• _Task to complete_: Beginning with the line containing "Instruction: Play the" and ending with the last line of the records, set down every line exactly.

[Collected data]

*-*-*

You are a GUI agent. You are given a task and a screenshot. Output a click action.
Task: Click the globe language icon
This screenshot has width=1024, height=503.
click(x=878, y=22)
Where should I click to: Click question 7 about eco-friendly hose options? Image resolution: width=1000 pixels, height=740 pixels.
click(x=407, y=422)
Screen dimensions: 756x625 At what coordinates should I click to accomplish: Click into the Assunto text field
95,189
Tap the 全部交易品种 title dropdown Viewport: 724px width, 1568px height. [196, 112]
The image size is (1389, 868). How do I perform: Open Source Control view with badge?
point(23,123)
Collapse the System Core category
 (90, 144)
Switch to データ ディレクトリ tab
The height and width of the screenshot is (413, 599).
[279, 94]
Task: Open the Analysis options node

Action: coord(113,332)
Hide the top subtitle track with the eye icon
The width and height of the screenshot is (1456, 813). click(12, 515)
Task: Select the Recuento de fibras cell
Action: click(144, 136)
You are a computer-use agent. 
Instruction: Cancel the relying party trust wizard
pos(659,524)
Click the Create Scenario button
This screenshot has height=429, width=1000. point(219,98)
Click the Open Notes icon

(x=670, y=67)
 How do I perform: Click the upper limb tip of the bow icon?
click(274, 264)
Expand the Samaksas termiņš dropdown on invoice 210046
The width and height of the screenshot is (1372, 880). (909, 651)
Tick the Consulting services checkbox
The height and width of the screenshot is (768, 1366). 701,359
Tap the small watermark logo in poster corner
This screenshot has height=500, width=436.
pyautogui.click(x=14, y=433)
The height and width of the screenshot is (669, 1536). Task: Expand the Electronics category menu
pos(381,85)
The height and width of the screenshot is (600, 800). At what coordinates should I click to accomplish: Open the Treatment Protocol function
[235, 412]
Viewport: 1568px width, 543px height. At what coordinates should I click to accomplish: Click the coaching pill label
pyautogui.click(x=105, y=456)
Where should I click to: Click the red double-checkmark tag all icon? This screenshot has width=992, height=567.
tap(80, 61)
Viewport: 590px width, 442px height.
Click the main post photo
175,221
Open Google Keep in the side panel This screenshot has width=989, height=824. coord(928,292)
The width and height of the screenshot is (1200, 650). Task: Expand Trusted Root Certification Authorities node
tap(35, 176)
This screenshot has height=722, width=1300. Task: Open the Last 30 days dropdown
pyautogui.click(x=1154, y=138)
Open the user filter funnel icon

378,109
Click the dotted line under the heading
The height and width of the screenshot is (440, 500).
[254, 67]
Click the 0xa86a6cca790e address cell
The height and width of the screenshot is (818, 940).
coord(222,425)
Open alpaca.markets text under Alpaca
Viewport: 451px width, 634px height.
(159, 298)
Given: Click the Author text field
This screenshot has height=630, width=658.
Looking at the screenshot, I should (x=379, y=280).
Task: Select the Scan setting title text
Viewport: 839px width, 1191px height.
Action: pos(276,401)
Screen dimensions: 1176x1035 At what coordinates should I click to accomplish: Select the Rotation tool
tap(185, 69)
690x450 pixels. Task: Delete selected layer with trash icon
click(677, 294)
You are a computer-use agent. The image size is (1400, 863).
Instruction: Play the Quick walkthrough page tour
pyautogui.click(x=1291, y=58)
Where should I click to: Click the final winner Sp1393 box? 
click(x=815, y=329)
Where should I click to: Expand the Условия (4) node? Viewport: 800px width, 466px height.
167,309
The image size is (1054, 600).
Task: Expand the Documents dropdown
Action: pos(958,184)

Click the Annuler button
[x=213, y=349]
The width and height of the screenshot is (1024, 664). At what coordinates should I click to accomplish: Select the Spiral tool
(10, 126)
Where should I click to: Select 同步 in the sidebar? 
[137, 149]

*-*-*

• _Answer to the exercise_:
Instruction: Play the Quick walkthrough page tour
pyautogui.click(x=1291, y=58)
Where should I click to: Click the final winner Sp1393 box? 
click(x=815, y=329)
Where should I click to: Expand the Условия (4) node? Viewport: 800px width, 466px height.
167,309
The image size is (1054, 600).
Task: Expand the Documents dropdown
Action: pos(958,184)

Click the Annuler button
[x=213, y=349]
The width and height of the screenshot is (1024, 664). At what coordinates should I click to accomplish: Select the Spiral tool
(10, 126)
Where should I click to: Select 同步 in the sidebar? 
[137, 149]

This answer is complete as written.